Clark Family Archives

Kenneth Clark filming In the Beginning, his documentary about early Egyptian civilization, November 1974

Once the most celebrated art historian in the world, Kenneth Clark’s star began to fade in the 1980s when a new generation of scholars rejected the object-based scholarship he epitomized and began to study works of art using Marxist, feminist, and psychoanalytical theory. When Clark placed a painting or a building in its historical setting it was to understand more fully how and why it was made, and what it meant to those who first saw it.

Theory-based art history takes the opposite approach: broadly speaking, the scholar is interested in the work of art not as an end in itself but for what its making might tell us about the society that created it, particularly its attitudes toward subjects like race, gender, and social inequality. This kind of art history is taught in most universities on both sides of the Atlantic today. The scholarship Clark represented survives mainly in some museums and exhibition catalogs. Whereas his books were once required reading in undergraduate courses, many are now out of print. Civilization, the television show that introduced millions of people around the world to art history and lit the spark that led to the mass popularity museums and galleries enjoy today, is largely forgotten.

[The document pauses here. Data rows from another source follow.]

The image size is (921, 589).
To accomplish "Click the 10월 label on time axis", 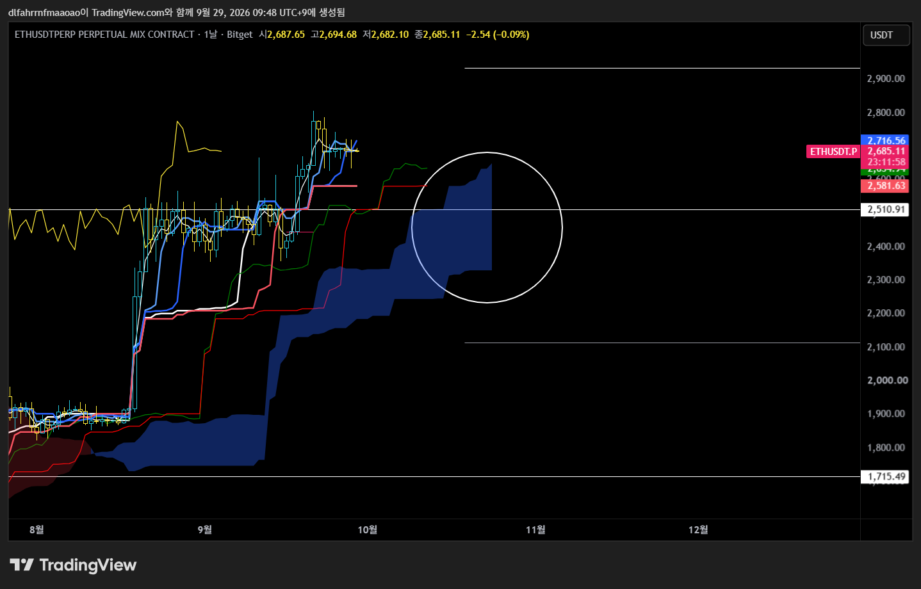I will [368, 529].
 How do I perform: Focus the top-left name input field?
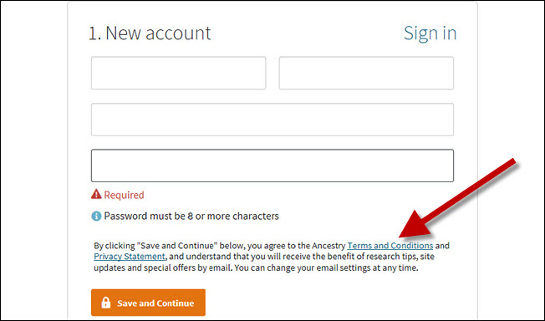(x=178, y=73)
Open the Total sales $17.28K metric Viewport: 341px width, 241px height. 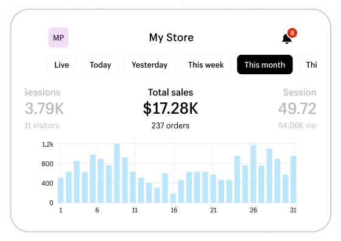[x=171, y=108]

A few years ago, it looked as though Clark’s achievement was well on its way to being lost. Then, in 2014, a delightful exhibition at Tate Britain sparked new interest in him by telling the story of his life through hundreds of works of art selected from the thousands he compulsively collected and commissioned, either for his private collection or for public institutions. With paintings, works on paper, sculpture, and ceramics ranging from Bosch to Bloomsbury, Cézanne, Rodin, and Henry Moore, the exhibition was further enlivened by the inclusion of quite a few of the fakes, duds, copies, and misattributions Clark acquired. The result was an unexpected hit with the public at a time when dreary, incoherent exhibitions curated by theory-based art historians were attracting critical opprobrium and public indifference.

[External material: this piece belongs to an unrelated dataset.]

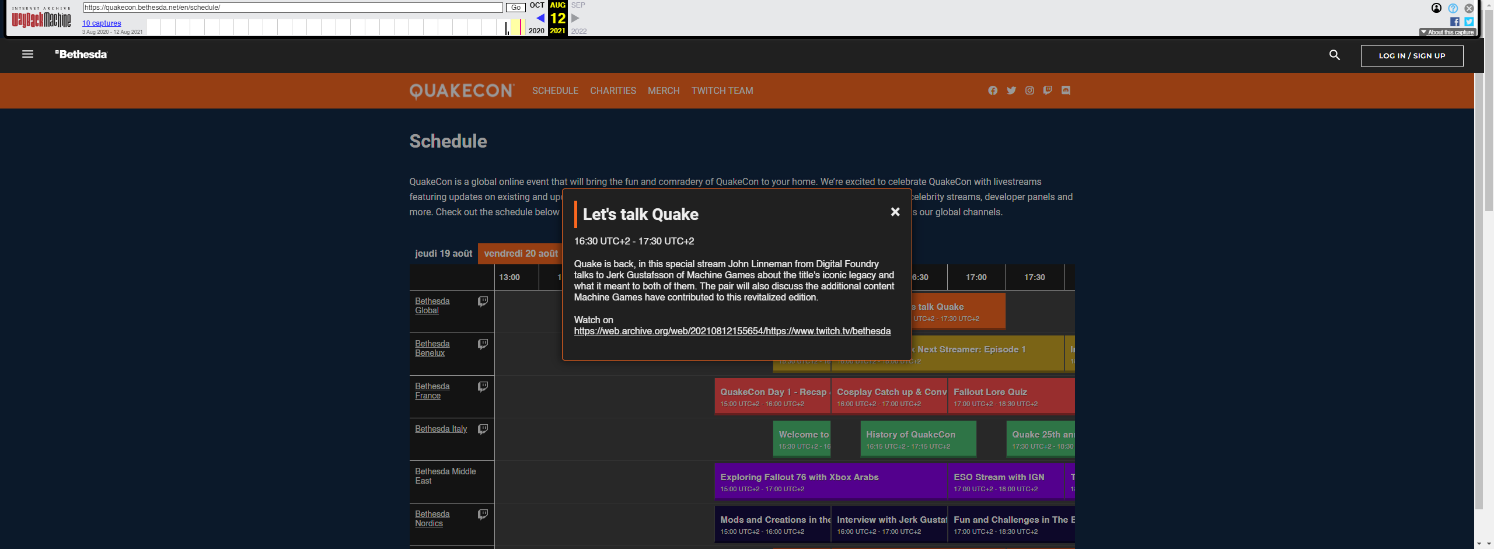Open the Charities menu item

tap(613, 91)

James Stourton’s magnificent biography tells the story of Clark’s life in all its complexity and contradiction. It also reminds us that in his time Clark himself developed an innovative method for studying works of art—one that struck a balance between the then-prevailing disciplines of connoisseurship on the one hand and iconography on the other. And just as the Tate Britain exhibition showed the misses as well as the hits, the story Stourton tells makes it clear that Clark’s apparently gilded career was marked by almost as many failures as successes. The time has come to look at the achievements of a man whose vision influenced the art-viewing habits of generations.

Born in 1903 in London, the only child of a colossally rich heir to a textile fortune in Paisley, Scotland, Kenneth Clark was not a member of the upper classes. His parents were, in Stourton’s phrase, “in the mezzanine floor of English society—no longer trade, landed but not gentry.” They spent their time moving from one large ugly house to another in Scotland, Suffolk, and the South of France, and in each residence settled down to do absolutely nothing except kill birds and small animals. “My parents belonged to a section of society known as ‘the idle rich,’” Clark tells us on the first page of his autobiography, “and although, in that golden age, many people were richer, there can have been few who were idler.”

When he was not drinking or gambling, his father shot, sailed, and fished—and expected his son to do the same. But Kenneth was a born aesthete, much happier rearranging pictures of highland cattle by Rosa Bonheur in his father’s collection than blasting pheasants or standing for hours knee-deep in a trout stream. Clark Senior indulged his son’s interests in music and art and even approved of his early ambition to become an artist.

To have philistine parents providing plenty of money but neither culture nor direction must be the ideal background for an aesthete. Like his father, Clark grew up to become a sybarite and bon vivant—but with one important difference: from an early age, he was addicted to analytical work of a sort more usual in the realms of business administration than of art patronage.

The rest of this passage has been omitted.